Novo projeto de lei pode garantir ônibus gratuitos todos os dias em São Paulo

Um novo projeto de lei em tramitação na Assembleia Legislativa do Estado de São Paulo (Alesp) reacende o debate sobre a tarifa zero no transporte público e pode mudar de forma significativa a mobilidade na Região Metropolitana de São Paulo. A proposta prevê a gratuidade total nos ônibus intermunicipais metropolitanos, que ligam a capital às cidades da Grande São Paulo, com implementação progressiva ao longo dos próximos anos.

O Projeto de Lei nº 1172/2025 foi apresentado em 28 de outubro de 2025 pela deputada estadual Paula Nunes (PSOL) e institui o Programa Estadual de Incentivo ao Uso do Transporte Público Coletivo por Ônibus. Diferentemente do transporte municipal, a iniciativa se concentra nos ônibus sob responsabilidade do Estado, que fazem a conexão diária entre municípios metropolitanos.

De acordo com o texto, a proposta estabelece um cronograma de redução gradual das tarifas, com o objetivo de alcançar a gratuidade universal em até quatro anos. Para viabilizar o modelo, o projeto também prevê a criação de fontes alternativas de financiamento, evitando que o custeio do sistema recaia exclusivamente sobre os usuários.

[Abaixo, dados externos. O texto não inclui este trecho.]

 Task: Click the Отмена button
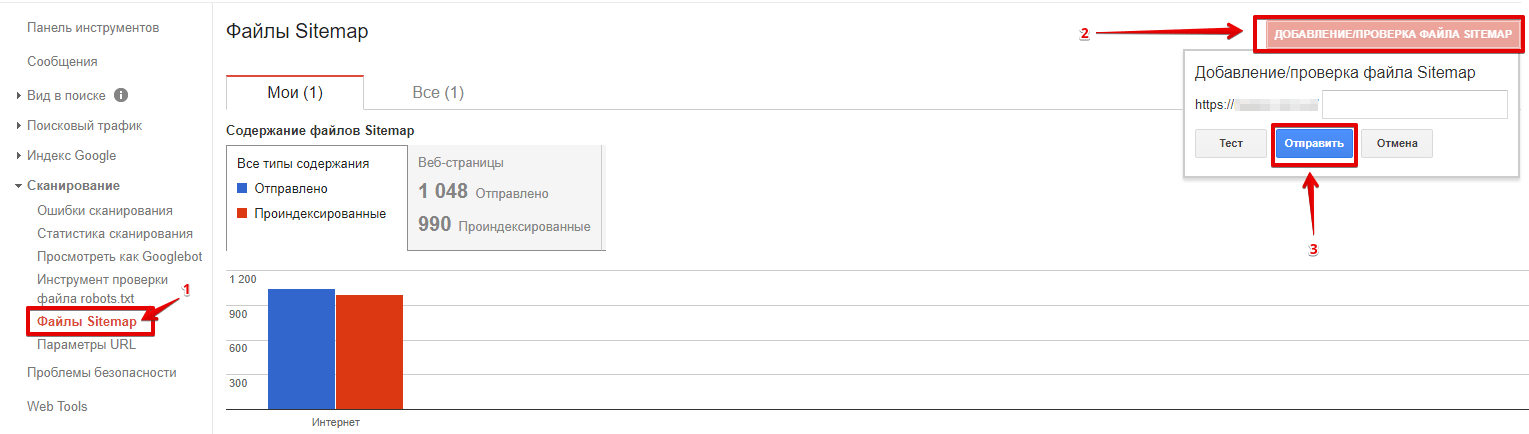(1397, 144)
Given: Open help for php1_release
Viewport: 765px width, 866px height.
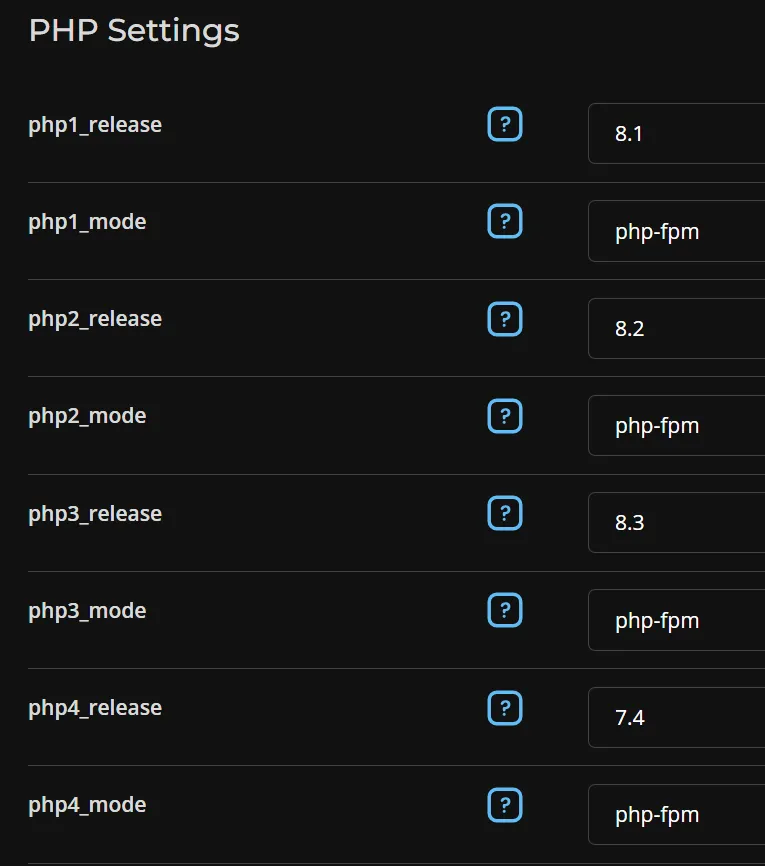Looking at the screenshot, I should [505, 125].
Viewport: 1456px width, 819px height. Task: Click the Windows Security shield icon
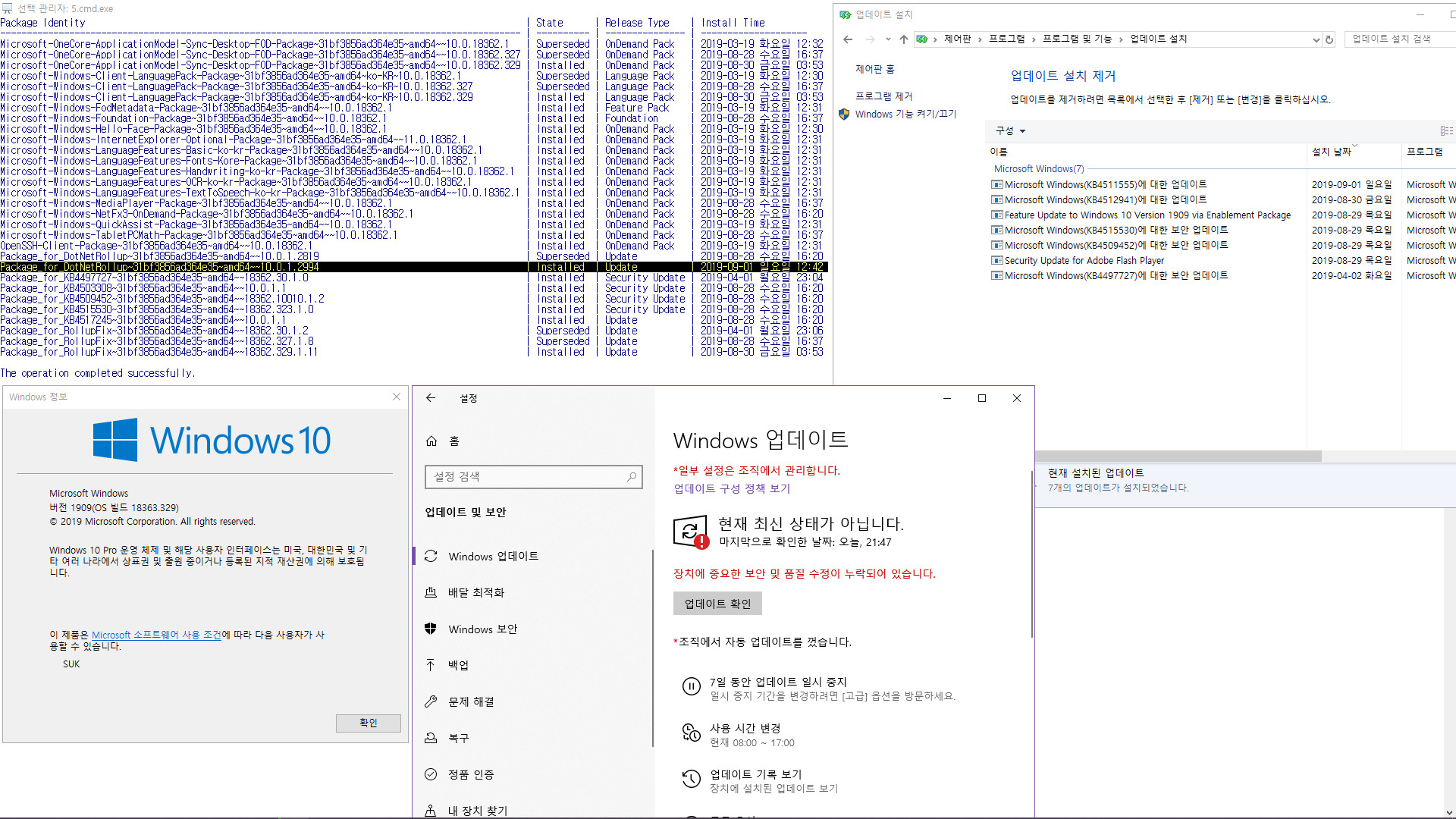(x=432, y=628)
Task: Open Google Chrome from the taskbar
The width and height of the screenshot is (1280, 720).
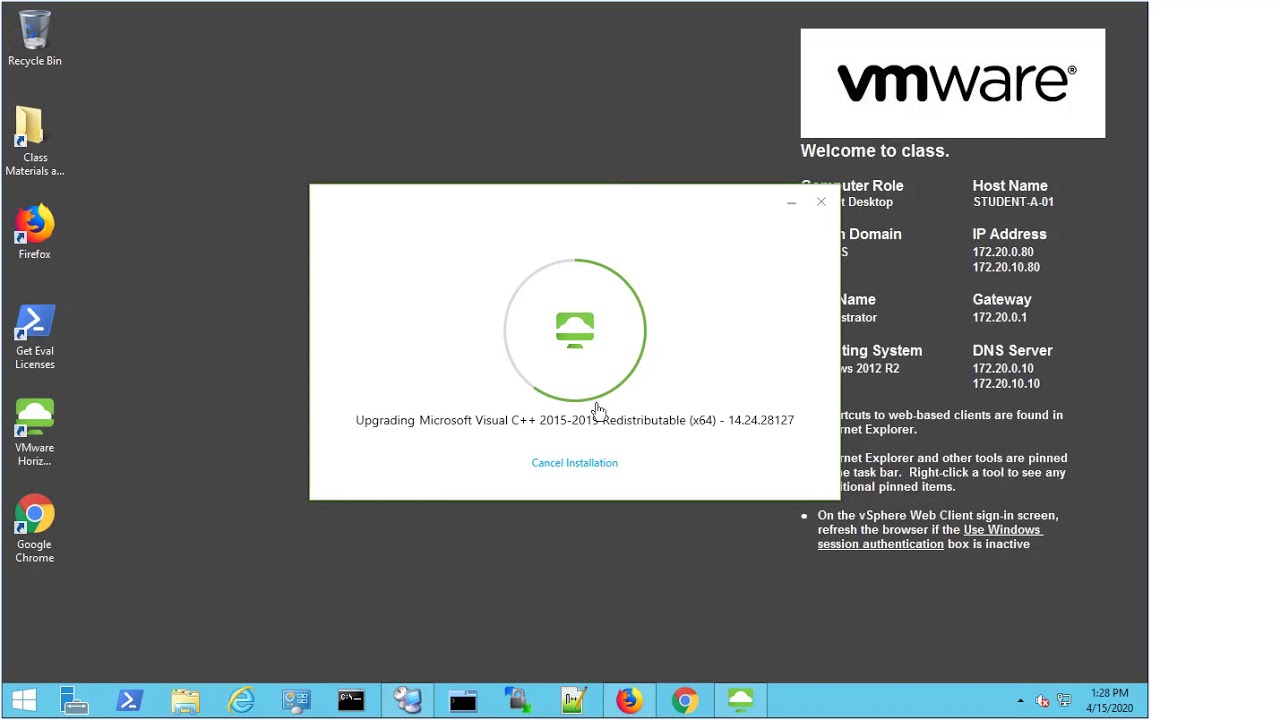Action: click(685, 700)
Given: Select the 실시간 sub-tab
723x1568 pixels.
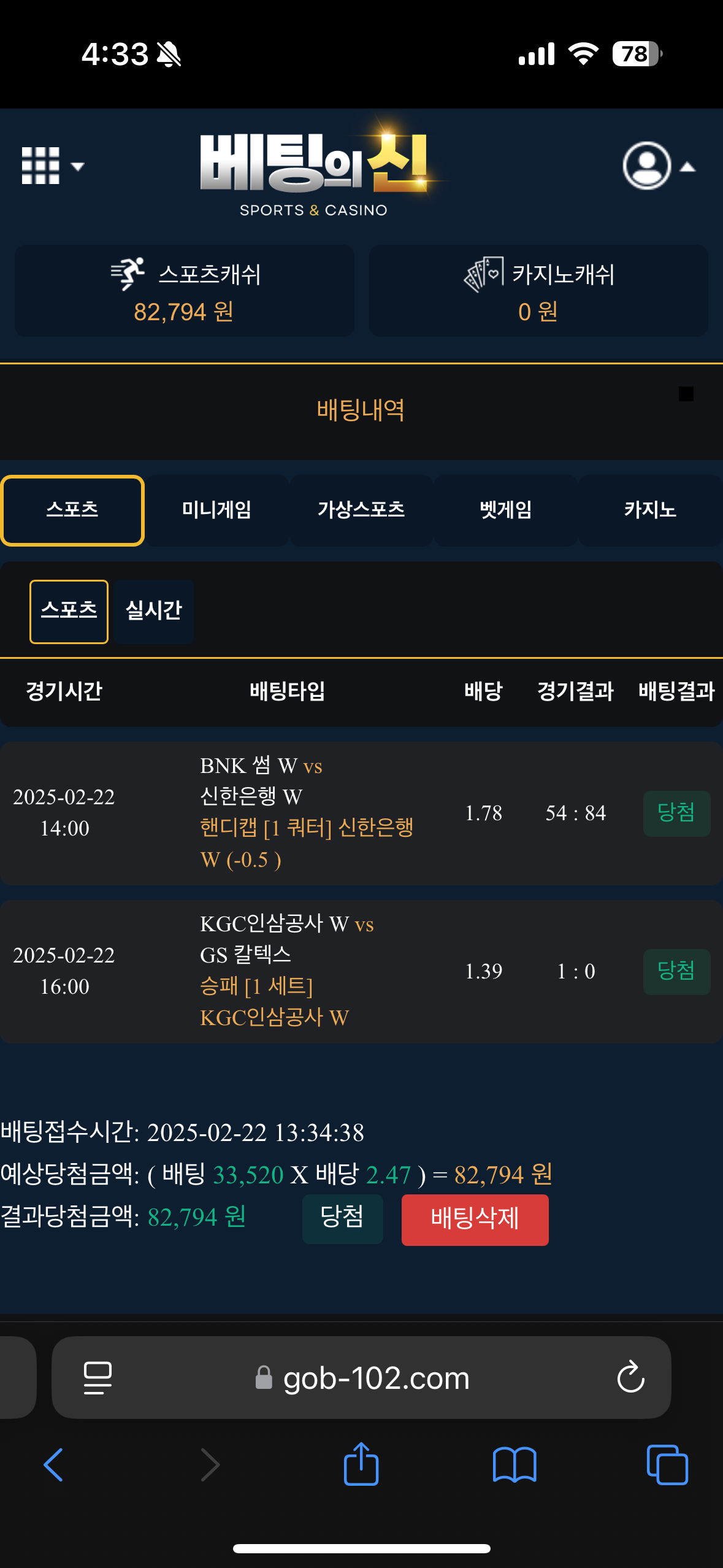Looking at the screenshot, I should tap(154, 611).
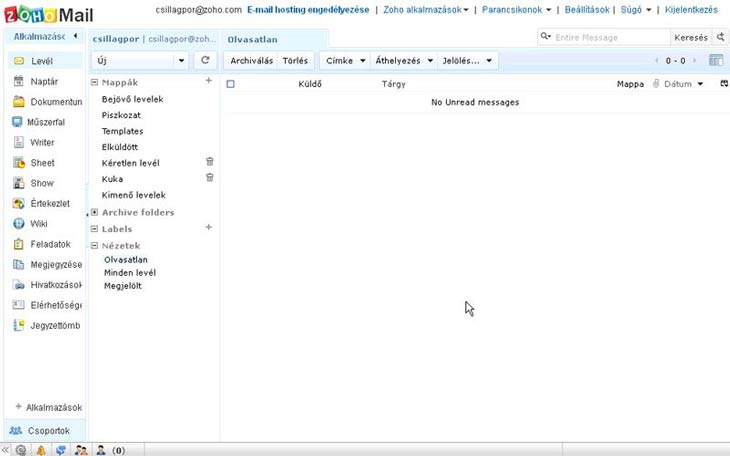Click the Kijelentkezés logout link
This screenshot has height=456, width=730.
click(691, 10)
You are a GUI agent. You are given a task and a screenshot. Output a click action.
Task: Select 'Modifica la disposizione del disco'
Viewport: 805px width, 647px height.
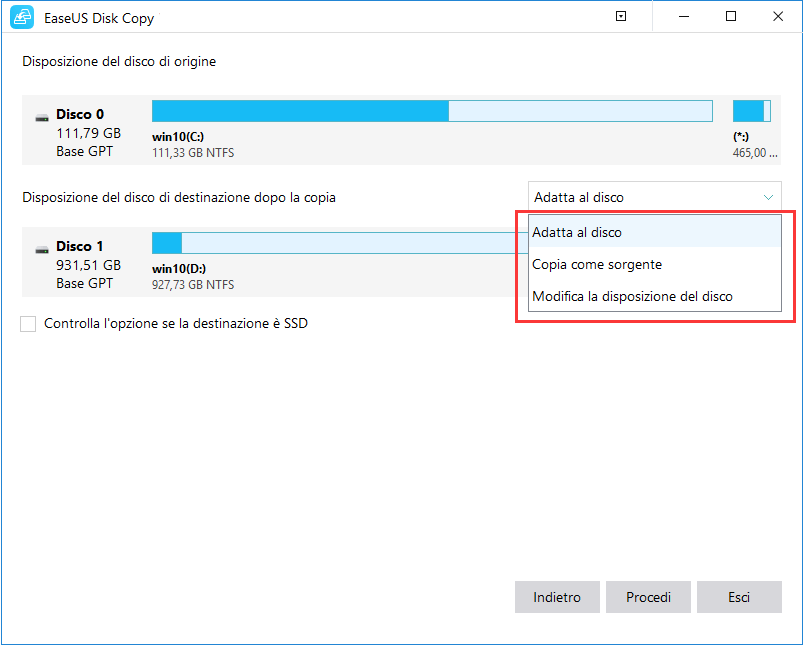tap(632, 297)
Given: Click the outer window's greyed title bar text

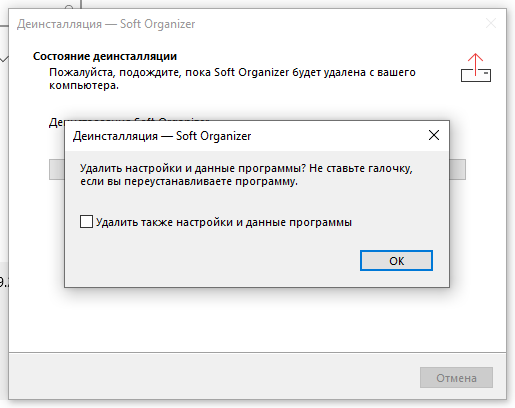Looking at the screenshot, I should [106, 24].
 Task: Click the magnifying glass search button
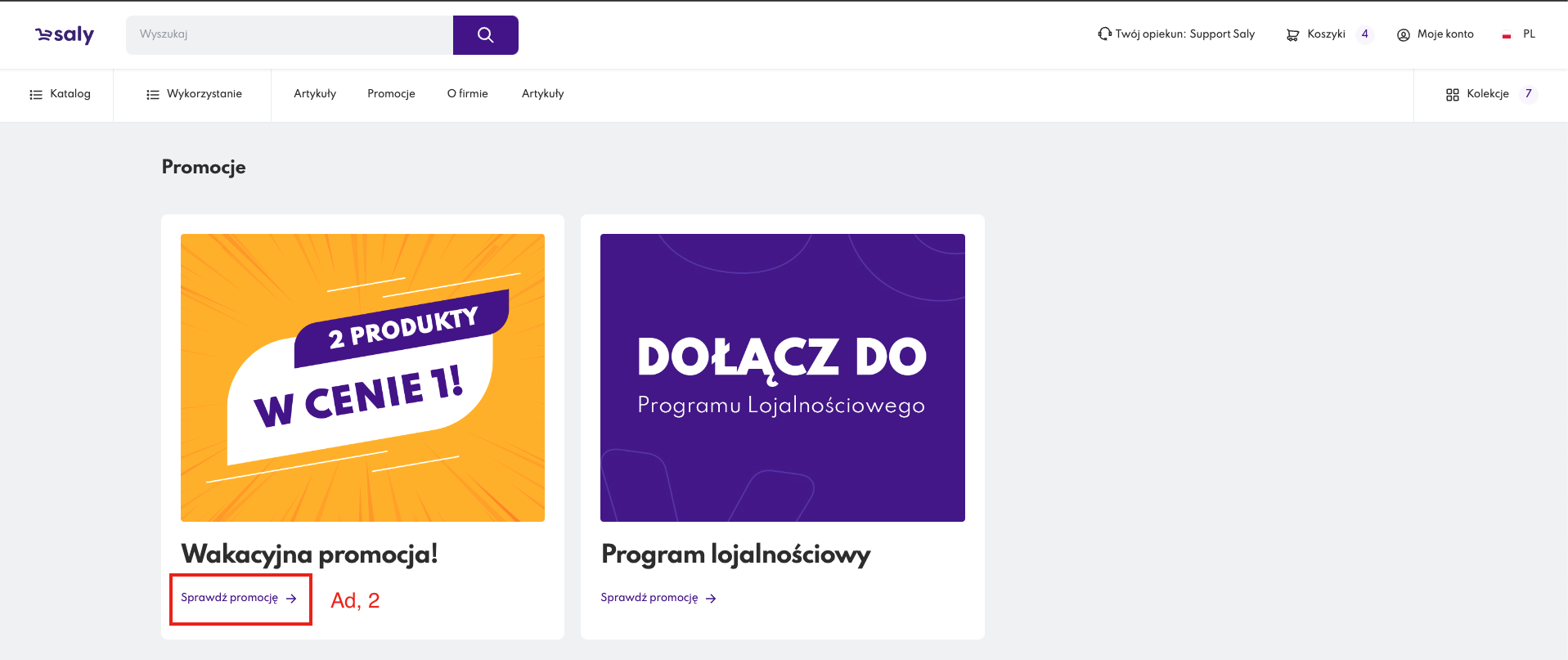[485, 35]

Quando a tarifa zero pode se tornar realidade?

Segundo informações da própria Alesp, a discussão sobre a tarifa zero universal está prevista na agenda legislativa de 2026. No momento, o PL 1172/2025 ainda não foi levado ao plenário e segue em análise nas comissões de Constituição, Justiça e Redação, Transportes e Comunicações e Finanças, Orçamento e Planejamento — etapas obrigatórias antes de qualquer votação.

Apesar de ainda não haver uma data definida para a apreciação do projeto, o tema já começa a ganhar espaço no debate público e na cobertura da imprensa, impulsionado pelo impacto direto que a medida teria no cotidiano de milhões de pessoas que dependem do transporte intermunicipal.

Enquanto o projeto segue em tramitação, a possível adoção de ônibus gratuitos todos os dias permanece como uma proposta em discussão, que pode representar um avanço na mobilidade urbana e no acesso ao transporte público — ou permanecer apenas como uma promessa, a depender das decisões tomadas pela Assembleia nos próximos meses.